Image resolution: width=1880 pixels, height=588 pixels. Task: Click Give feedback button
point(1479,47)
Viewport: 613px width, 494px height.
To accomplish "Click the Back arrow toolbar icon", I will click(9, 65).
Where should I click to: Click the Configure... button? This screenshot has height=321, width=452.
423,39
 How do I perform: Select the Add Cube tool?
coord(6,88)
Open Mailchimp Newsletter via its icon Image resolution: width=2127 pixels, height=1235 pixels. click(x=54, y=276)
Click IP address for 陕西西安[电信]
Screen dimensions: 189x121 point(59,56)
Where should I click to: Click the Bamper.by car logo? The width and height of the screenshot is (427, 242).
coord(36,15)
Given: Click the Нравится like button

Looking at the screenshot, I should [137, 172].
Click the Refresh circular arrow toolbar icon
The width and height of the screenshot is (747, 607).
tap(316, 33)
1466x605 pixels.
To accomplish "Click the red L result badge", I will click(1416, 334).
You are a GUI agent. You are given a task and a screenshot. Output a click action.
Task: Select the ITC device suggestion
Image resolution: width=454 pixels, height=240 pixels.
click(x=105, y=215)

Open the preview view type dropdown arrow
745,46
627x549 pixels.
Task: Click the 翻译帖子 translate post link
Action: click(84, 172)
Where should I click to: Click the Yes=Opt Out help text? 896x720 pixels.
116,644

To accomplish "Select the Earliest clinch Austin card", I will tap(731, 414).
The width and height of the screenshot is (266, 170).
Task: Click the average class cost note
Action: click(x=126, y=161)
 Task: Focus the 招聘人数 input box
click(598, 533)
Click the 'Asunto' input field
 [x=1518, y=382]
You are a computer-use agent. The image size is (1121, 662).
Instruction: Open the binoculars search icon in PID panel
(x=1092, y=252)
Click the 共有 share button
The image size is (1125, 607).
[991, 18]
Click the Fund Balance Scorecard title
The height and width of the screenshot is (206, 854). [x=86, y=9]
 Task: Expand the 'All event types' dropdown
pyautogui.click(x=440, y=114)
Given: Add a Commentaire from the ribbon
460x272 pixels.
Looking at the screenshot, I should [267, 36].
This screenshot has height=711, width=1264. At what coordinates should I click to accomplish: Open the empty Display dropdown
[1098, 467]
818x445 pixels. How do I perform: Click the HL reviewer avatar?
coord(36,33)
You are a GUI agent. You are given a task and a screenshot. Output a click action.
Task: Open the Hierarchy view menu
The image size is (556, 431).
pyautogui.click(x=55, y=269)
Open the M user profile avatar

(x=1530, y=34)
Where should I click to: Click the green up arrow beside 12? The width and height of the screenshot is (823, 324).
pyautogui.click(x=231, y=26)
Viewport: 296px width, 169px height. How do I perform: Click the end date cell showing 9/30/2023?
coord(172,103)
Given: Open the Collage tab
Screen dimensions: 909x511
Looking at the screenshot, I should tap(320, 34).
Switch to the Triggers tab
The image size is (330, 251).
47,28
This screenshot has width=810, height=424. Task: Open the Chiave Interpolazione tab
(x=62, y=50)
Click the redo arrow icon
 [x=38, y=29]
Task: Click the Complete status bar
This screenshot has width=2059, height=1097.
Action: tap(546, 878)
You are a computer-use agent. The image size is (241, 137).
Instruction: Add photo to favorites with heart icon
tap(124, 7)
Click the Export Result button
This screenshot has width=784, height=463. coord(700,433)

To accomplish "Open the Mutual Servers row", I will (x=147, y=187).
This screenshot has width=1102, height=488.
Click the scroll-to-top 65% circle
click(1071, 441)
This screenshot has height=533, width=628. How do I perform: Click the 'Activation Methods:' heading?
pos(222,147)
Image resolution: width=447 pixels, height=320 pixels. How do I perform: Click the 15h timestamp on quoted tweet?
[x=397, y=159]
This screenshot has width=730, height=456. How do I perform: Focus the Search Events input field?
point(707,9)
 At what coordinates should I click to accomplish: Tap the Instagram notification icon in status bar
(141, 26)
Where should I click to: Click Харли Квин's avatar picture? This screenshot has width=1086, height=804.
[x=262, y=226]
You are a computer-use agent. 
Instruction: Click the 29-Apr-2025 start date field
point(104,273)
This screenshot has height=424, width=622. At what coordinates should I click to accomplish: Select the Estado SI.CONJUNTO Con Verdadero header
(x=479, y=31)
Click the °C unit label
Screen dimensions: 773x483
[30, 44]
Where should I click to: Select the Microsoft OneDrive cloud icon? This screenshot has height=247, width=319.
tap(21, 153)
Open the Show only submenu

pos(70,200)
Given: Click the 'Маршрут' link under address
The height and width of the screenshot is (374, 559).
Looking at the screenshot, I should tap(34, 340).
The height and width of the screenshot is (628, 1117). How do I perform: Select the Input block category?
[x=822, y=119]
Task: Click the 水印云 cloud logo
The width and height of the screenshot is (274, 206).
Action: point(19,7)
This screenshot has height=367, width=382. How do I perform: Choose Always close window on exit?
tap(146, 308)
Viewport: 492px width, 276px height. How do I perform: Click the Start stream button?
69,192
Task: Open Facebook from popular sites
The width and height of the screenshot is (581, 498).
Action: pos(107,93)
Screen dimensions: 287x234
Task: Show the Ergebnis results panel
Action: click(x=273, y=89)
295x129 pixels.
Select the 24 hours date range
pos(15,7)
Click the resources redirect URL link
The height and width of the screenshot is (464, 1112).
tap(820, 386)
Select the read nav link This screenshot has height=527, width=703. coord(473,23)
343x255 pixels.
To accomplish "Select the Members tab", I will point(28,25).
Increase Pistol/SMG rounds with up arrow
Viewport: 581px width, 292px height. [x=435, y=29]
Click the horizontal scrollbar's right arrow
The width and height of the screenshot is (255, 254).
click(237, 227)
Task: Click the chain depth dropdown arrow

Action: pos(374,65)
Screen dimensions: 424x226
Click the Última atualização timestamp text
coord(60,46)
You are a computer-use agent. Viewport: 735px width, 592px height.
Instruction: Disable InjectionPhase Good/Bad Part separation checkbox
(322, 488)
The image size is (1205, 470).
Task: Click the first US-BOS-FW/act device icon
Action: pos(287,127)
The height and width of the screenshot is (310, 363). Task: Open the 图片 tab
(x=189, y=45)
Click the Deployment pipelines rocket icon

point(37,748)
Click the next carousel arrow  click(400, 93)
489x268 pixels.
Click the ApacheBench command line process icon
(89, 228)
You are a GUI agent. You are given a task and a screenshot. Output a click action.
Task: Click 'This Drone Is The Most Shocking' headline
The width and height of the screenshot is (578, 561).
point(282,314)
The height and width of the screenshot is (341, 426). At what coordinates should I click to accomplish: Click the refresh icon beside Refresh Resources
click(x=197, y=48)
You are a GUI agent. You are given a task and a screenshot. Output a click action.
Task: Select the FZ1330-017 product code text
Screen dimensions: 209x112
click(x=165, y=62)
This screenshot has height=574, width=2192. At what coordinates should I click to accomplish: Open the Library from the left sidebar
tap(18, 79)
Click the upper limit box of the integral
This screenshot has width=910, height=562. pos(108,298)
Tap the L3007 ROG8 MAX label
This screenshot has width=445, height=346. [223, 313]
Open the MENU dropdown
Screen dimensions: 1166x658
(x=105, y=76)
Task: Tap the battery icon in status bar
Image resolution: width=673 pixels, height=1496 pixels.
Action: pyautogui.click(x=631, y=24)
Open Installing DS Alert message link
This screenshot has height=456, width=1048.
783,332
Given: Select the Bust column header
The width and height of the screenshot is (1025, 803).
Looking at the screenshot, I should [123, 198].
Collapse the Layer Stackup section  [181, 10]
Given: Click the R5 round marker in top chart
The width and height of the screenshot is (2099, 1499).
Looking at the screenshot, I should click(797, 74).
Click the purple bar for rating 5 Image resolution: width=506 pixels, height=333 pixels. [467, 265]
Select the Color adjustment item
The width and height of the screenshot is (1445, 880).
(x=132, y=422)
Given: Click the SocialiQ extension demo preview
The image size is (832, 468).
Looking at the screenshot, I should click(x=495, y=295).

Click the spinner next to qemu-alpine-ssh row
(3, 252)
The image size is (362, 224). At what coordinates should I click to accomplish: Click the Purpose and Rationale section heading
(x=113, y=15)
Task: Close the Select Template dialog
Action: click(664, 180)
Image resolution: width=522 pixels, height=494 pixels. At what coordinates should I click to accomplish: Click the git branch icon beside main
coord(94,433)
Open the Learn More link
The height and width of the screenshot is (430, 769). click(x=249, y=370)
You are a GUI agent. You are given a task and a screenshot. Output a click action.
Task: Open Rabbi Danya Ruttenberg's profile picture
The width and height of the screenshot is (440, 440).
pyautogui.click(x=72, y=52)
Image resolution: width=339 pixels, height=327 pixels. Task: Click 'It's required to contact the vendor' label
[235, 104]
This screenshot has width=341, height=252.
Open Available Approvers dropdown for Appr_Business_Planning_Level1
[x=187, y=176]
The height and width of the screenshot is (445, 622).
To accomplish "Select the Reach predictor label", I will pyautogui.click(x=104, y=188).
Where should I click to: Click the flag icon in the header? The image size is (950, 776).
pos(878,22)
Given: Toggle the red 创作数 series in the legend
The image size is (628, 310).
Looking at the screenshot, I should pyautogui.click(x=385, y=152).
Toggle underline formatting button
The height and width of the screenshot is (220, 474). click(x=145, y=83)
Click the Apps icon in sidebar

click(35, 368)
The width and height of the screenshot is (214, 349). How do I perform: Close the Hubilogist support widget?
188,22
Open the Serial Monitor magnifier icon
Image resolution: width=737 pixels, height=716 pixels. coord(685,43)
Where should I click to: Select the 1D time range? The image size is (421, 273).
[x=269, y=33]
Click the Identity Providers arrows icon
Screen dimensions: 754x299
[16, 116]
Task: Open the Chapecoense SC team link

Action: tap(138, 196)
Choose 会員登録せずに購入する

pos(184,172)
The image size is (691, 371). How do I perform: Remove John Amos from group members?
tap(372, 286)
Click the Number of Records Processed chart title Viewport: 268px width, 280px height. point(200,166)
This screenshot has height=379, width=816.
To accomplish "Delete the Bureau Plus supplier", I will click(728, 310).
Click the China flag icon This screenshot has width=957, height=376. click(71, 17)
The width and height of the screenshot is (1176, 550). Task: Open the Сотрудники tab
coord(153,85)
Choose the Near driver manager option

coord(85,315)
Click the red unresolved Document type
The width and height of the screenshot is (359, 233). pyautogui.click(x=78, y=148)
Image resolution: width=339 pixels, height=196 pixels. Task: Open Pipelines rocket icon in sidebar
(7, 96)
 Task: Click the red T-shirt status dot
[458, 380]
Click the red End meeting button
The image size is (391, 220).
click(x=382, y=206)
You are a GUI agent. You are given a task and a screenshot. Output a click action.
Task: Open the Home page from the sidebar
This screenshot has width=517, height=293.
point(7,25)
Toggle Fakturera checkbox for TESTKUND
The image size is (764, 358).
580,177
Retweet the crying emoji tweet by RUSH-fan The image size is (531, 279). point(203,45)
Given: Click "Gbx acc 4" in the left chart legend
- - - - -
WHAT IS EXPECTED
Search the data above for lines holding "computer" and copy each of them.

ANSWER TO THE PROBLEM
You are a computer-use agent. The image size is (1121, 662).
You are a computer-use agent. The image size is (241, 137).
You are a computer-use agent. 
You are a computer-use agent. Viewport: 735px width, 592px height.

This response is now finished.